Facebook has been long entangled in a swarm of privacy issues, with new issues cropping up frequently. NPR reports that the latest of these issues appeared on October 19th, 2010, when the Wall Street Journal published an article discussing the social-networking site's sharing of its users' personal information with outside companies. Companies that have partnered with Facebook, such as Zynga who owns the games Farmville and Mafia Wars, are under fire for mining personal data from users via Facebook's platform and selling it to advertisers across the Web. Facebook asserts that it does not allow companies on its site to sell the information that they collect, but that policy has clearly been violated in the past.
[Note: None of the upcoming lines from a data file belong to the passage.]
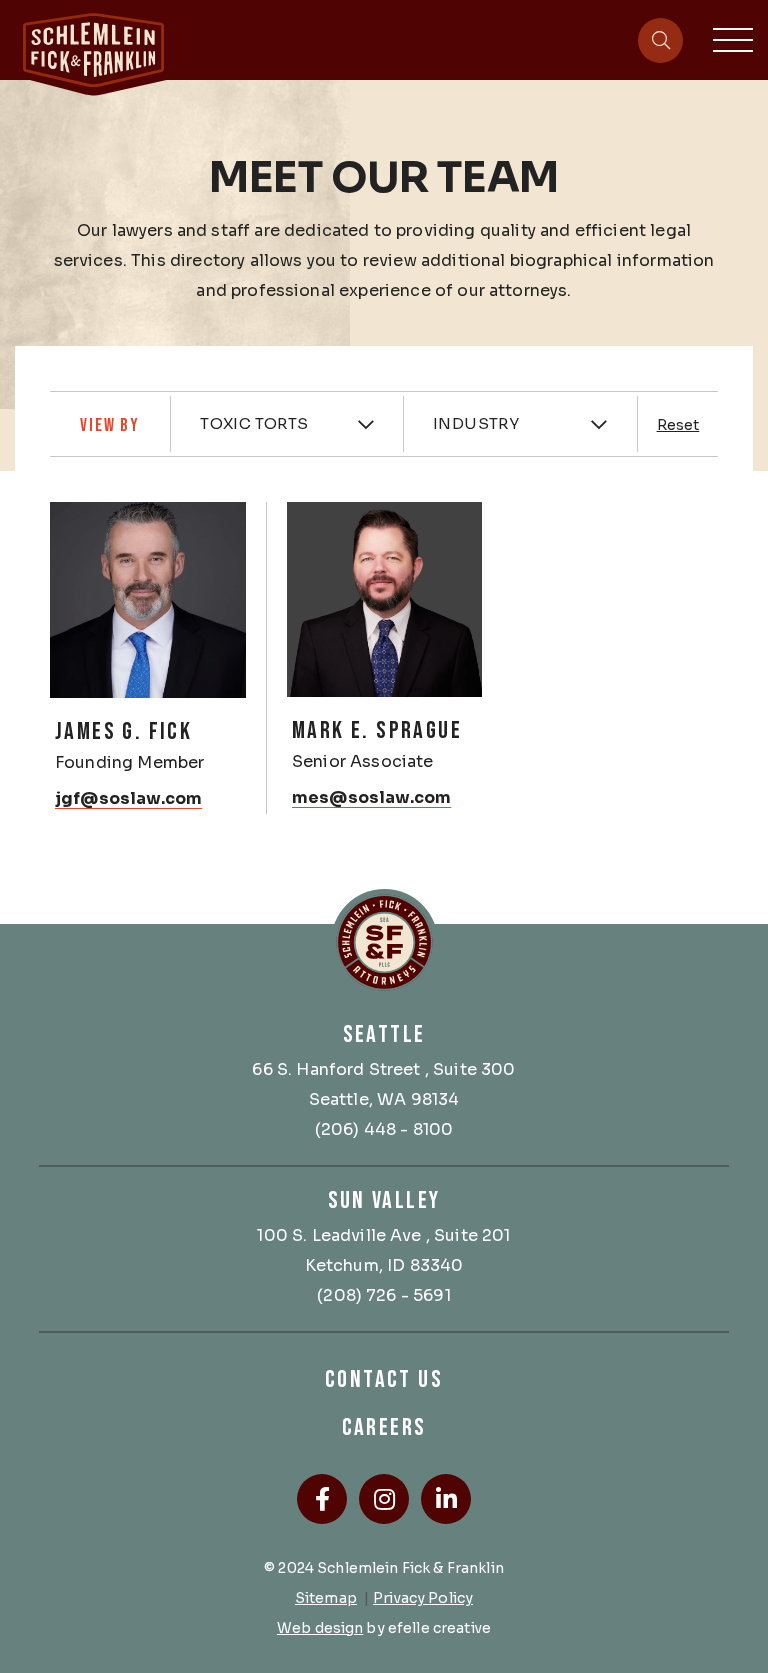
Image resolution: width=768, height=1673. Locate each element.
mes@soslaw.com (371, 797)
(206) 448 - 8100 (384, 1129)
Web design (320, 1628)
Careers (384, 1427)
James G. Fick (123, 731)
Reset (678, 425)
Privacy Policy (423, 1598)
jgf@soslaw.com (128, 798)
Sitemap (326, 1598)
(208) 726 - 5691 (384, 1295)
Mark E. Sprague (377, 730)
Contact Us (384, 1379)
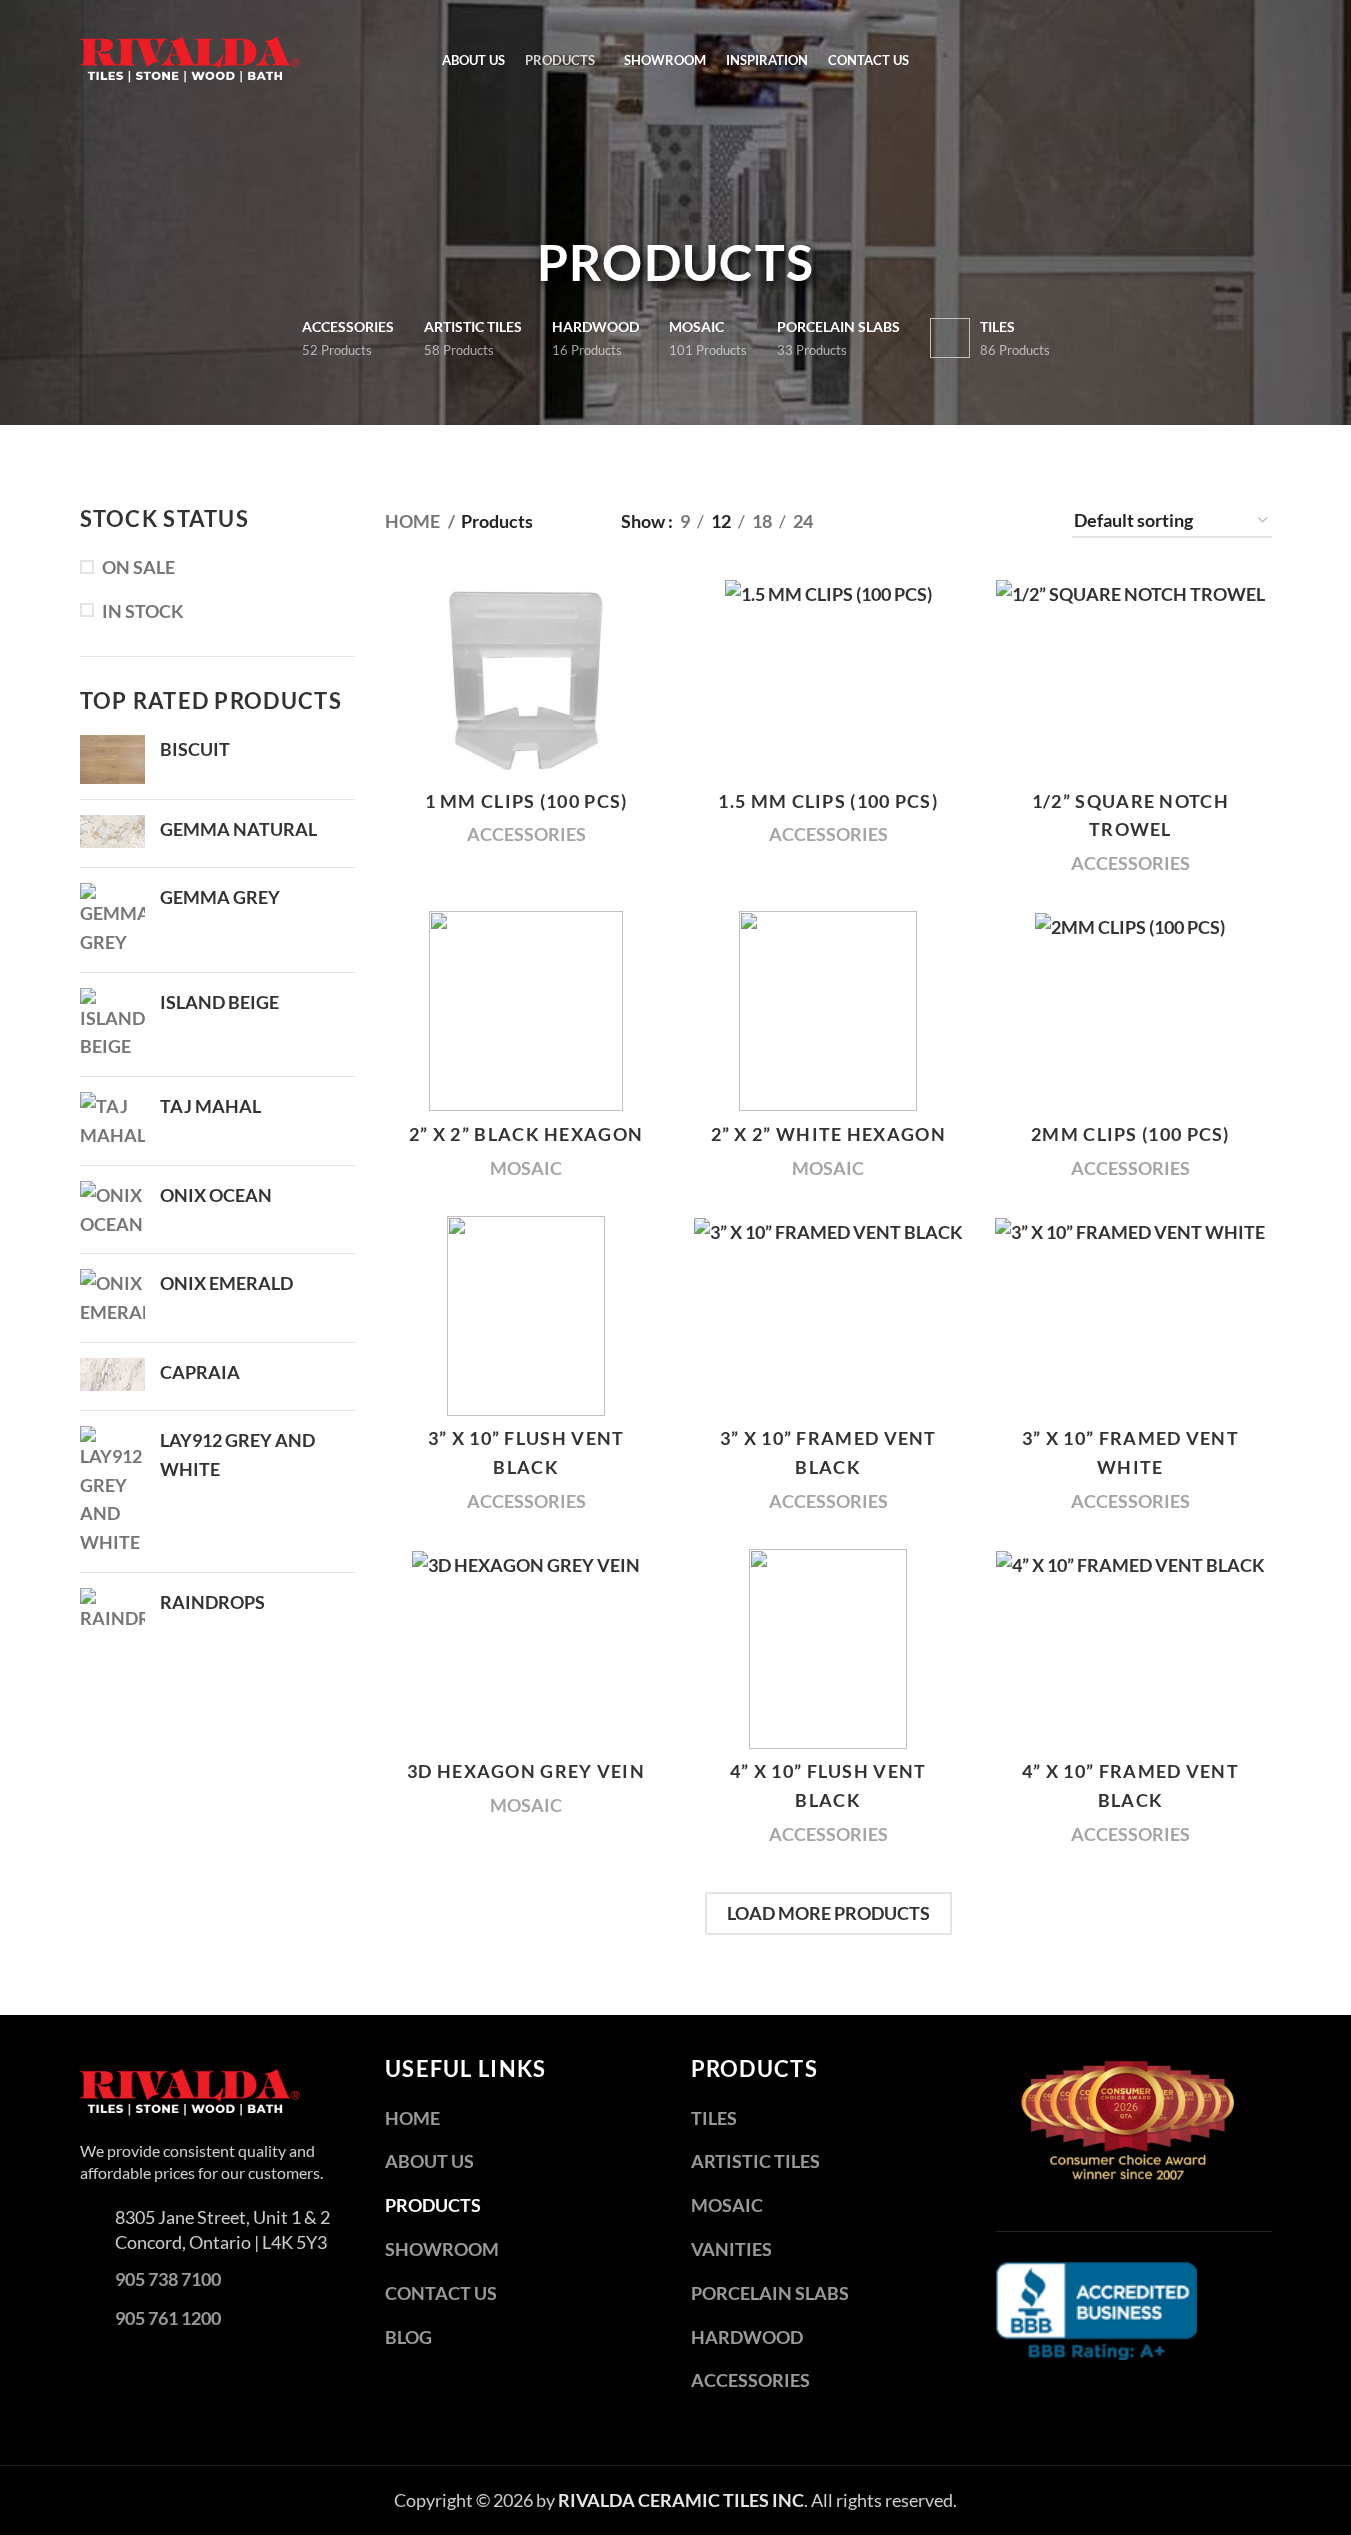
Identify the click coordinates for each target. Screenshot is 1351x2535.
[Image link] (190, 2090)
Another hot topic of concern is the ability of Facebook to store personal profile information for data mining purposes even after individuals have deactivated their accounts, and whether Facebook makes permanently deleting profiles purposefully difficult to accomplish.
To read the Wall Street Journal Article, click here: http://tinyurl.com/23k9w8f
For further information on NPR's report, click here: http://tinyurl.com/2ctuhut
These articles raise many questions about the collection and sharing of personal information online:
-Are consumers being adequately informed about what is happening with the personal information that they provide on social networking sites?
-Should social networking sites be held accountable for the breach of privacy policies that occurs when outside companies sell user data?